The Asian Human Rights Commission has condemned the forced dispersal of peaceful Papuan protesters and their illegal arrest in Kampung Bhintuka-SP13 field in Mimika, Timika district, this week.

“We have been informed that 12 protesters were taken into police custody in Kuala Kencana for further investigation and questioning,” the AHRC said in a statement.

“Prior to the protest, the indigenous Papuans had informed the police of their intention to call for an end to rampant human rights violations in Papua.

“Despite this, the police suddenly forcibly dispersed the demonstration, with the claim that one of the protesters called for a referendum in his speech for indigenous Papuans who suffer from rampant violations conducted by the Indonesian security forces.”

The AHRC said it had also learned that the police had warned and intimidated local religious leaders to avoid political activities and speaking about human rights violations and referendums in churches.

“Over the last year, countless cases of forced dissolution of protesters in Papua and West Papua province have been observed. In all of these cases, the police have not taken the responsibility to examine whether or not the use of excessive force was lawful.”

At the same time, civilians did not have effective complaint mechanisms to challenge the police’s use of excessive force and abuse of power, said the AHRC.

Protection obligation
“As state party to the International Covenant on Civil and Political Rights with the promulgation of National Law No. 11 of 2005, the Indonesian government is obliged to ensure that the right to freedom of opinion and assembly is protected, as noted in Article 21 of the Covenant:

“The right of peaceful assembly shall be recognized. No restrictions may be placed on the exercise of this right other than those imposed in conformity with the law and which are necessary in a democratic society in the interests of national security or public safety, public order (ordre public), the protection of public health or morals or the protection of the rights and freedoms of others.”

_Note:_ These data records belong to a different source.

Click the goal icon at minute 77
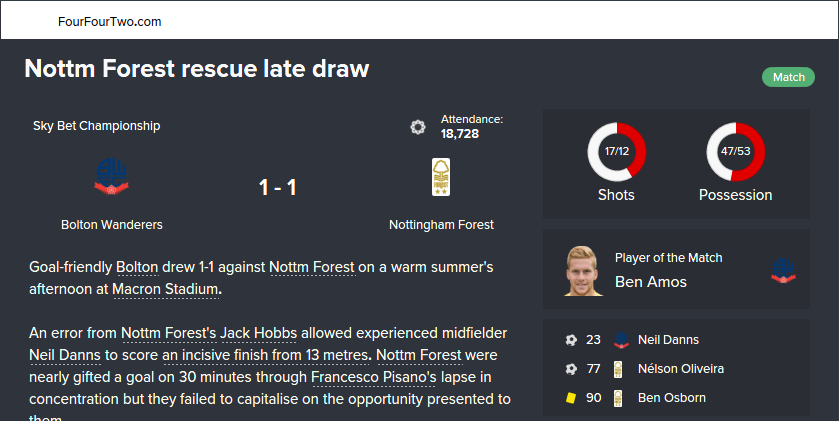The height and width of the screenshot is (421, 839). click(x=571, y=369)
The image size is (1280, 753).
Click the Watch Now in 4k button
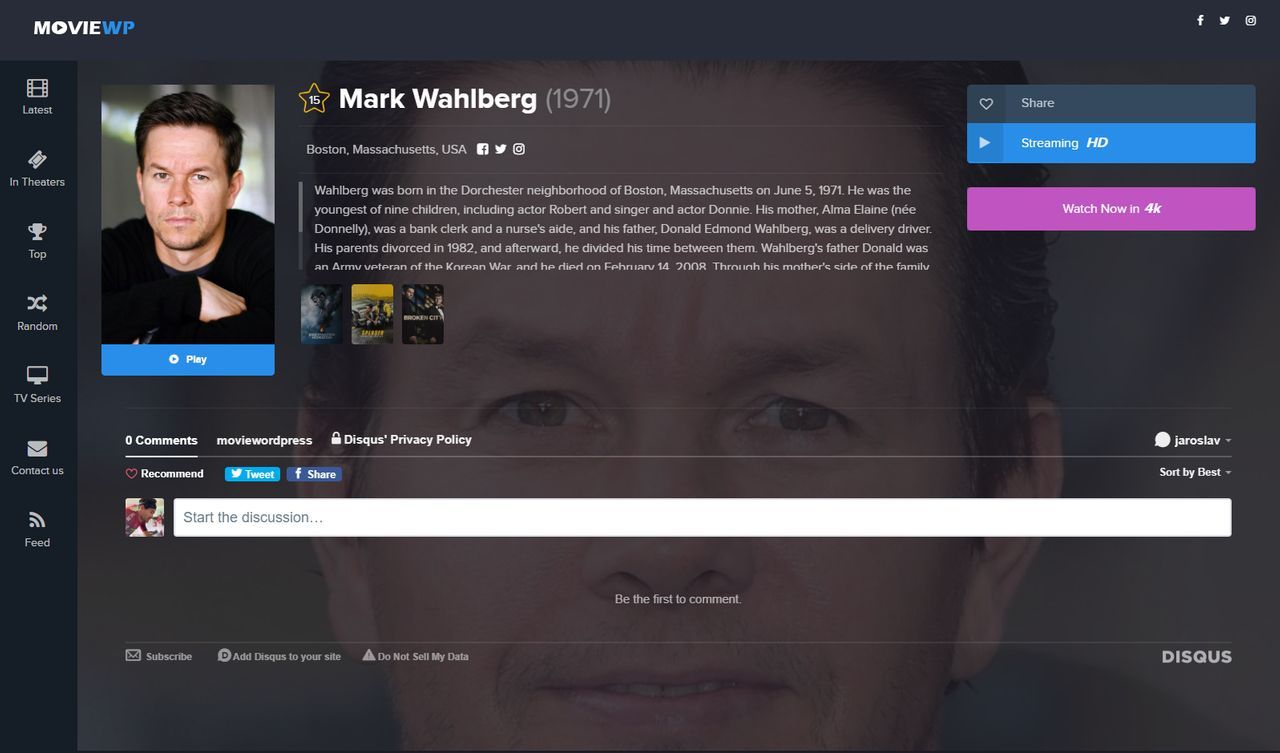point(1111,209)
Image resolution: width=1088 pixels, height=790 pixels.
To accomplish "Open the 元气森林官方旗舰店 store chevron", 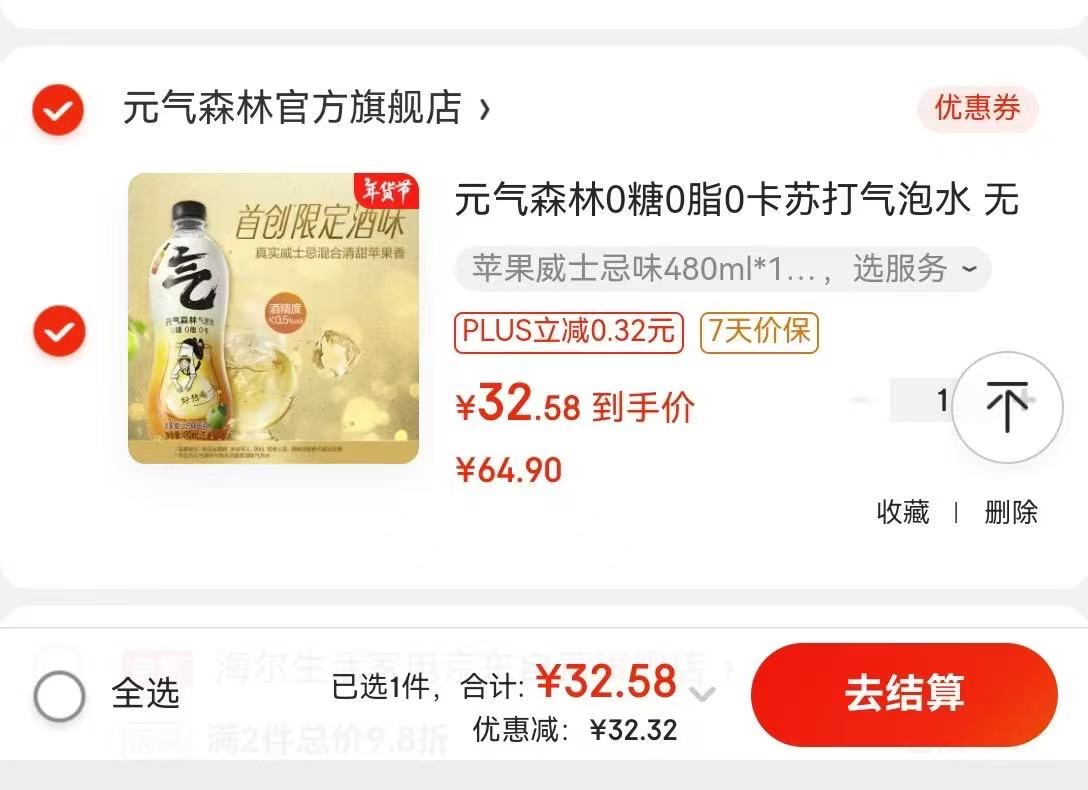I will point(485,109).
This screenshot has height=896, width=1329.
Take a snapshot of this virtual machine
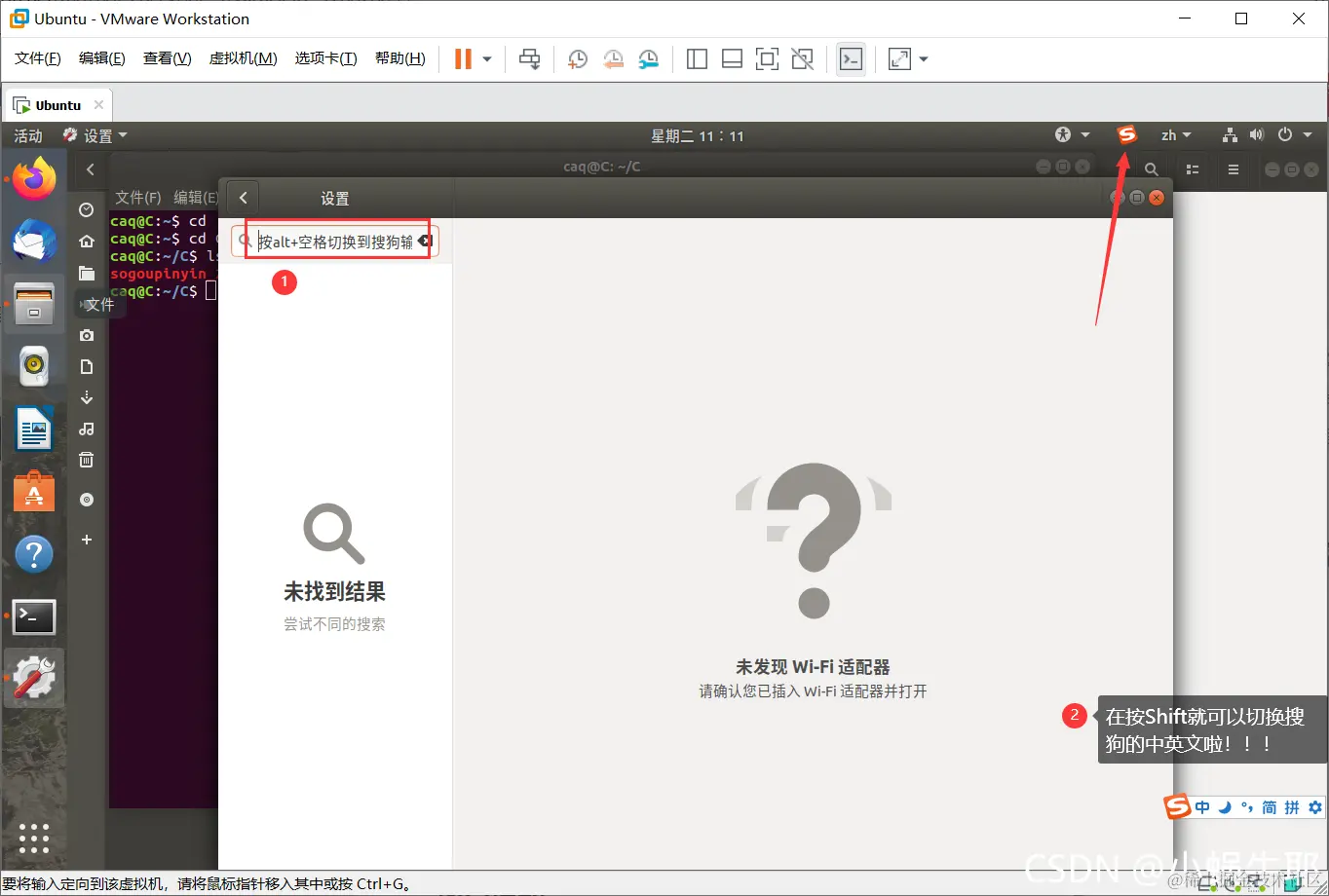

The government should take the forced dissolution of protests and police excessive use of force seriously, particularly as a National Commission on Human Rights report states that the highest number of human rights violations in Indonesia, including Papua, are conducted by the police, said AHRC.

“Besides the failure of police reform, the government is also failing to evaluate its policy upon Papua and West Papua, despite the protection of indigenous Papuans being a priority of President Joko Widodo’s administration.”

The AHRC noted with concern that the law enforcement agencies and criminal justice system in Papua and West Papua provinces had themselves become part of the problem.

“As a result of the judicial mechanism failing to fulfill the right to justice for indigenous Papuans, Papuan people do not see that their rights are fulfilled and respected in the manner of Indonesian citizens by the government,” said AHRC.

“Rather, the presence of state security forces in the region has led to routine violence and the restriction of their freedom of opinion, assembly and thought.

‘Release all detainees’
“The government of Indonesia should therefore take immediate action to release all detained protesters who took part in peaceful demonstrations, and guarantee that any future peaceful protest is protected by the law and similar violations will not recur.

“The government should further evaluate the presence of the Indonesian security forces in Papua and West Papua province, particularly as the proportion of the forces is not equal to that of the local indigenous Papuans, and far from protection, their presence has only resulted in rampant human rights violations against the Papuans.

“Lastly, the government should be more consistent in implementing the International Covenant on Civil and Political Rights and show its seriousness by enforcing the law based upon fair trial principles.”